**WHAT THE TASK ASKS**
When you reach the line with "Task: Open The Palliative Alternative heading" in the records below, begin transcribing exactly and continue up to and including the line with "Where should I", leaving out every picture.

**RECORDS FOR THE TASK**
[Start of Attachment]

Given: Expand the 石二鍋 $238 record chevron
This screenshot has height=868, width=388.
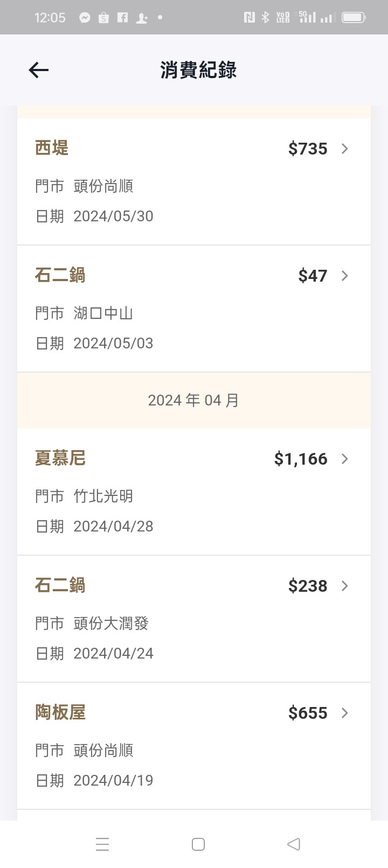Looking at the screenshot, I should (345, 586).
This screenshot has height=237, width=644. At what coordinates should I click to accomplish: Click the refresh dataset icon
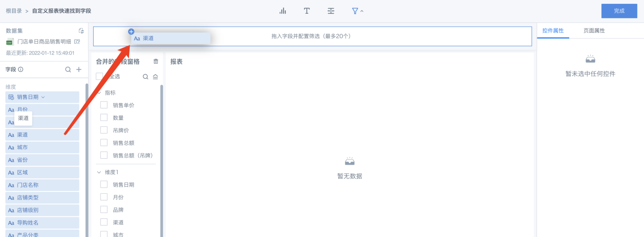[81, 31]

[End of Attachment]
[Start of Attachment]

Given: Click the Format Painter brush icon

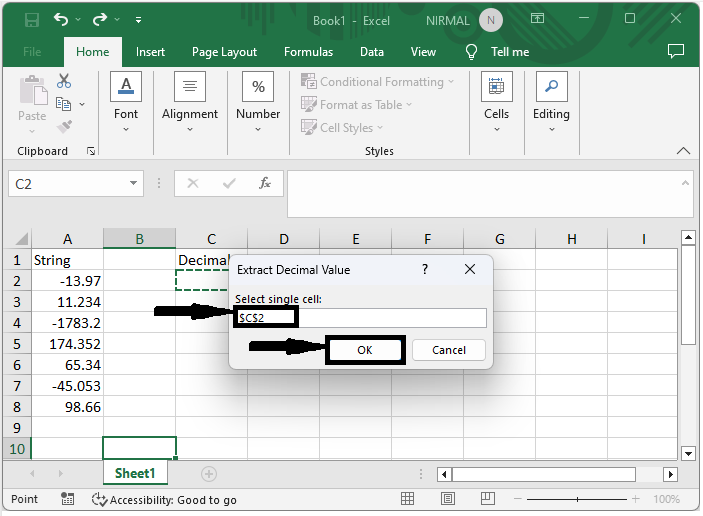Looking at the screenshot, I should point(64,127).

[End of Attachment]
[Start of Attachment]

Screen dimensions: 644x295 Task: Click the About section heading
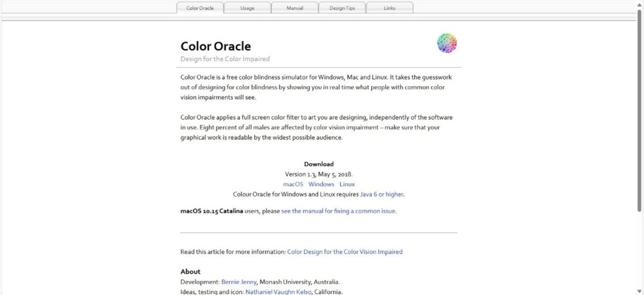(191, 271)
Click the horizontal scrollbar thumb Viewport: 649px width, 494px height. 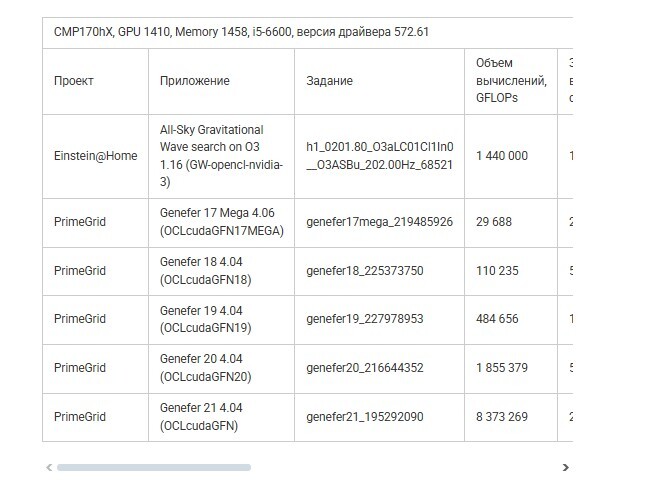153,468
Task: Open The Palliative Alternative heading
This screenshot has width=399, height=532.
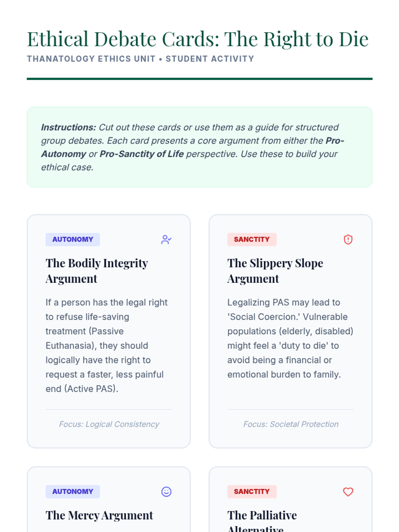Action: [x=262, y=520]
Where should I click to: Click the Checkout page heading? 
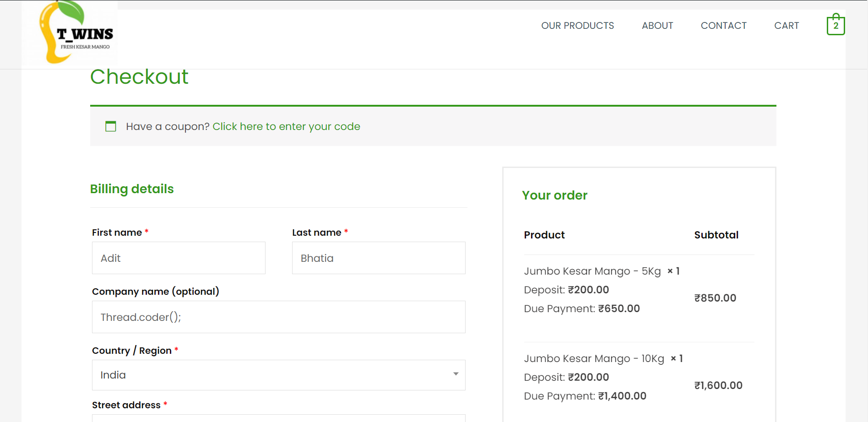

[End of Attachment]

**YOUR RESPONSE**
Task: Open The Palliative Alternative heading
This screenshot has width=399, height=532.
Action: [x=262, y=520]
Where should I click to: Click the Checkout page heading? 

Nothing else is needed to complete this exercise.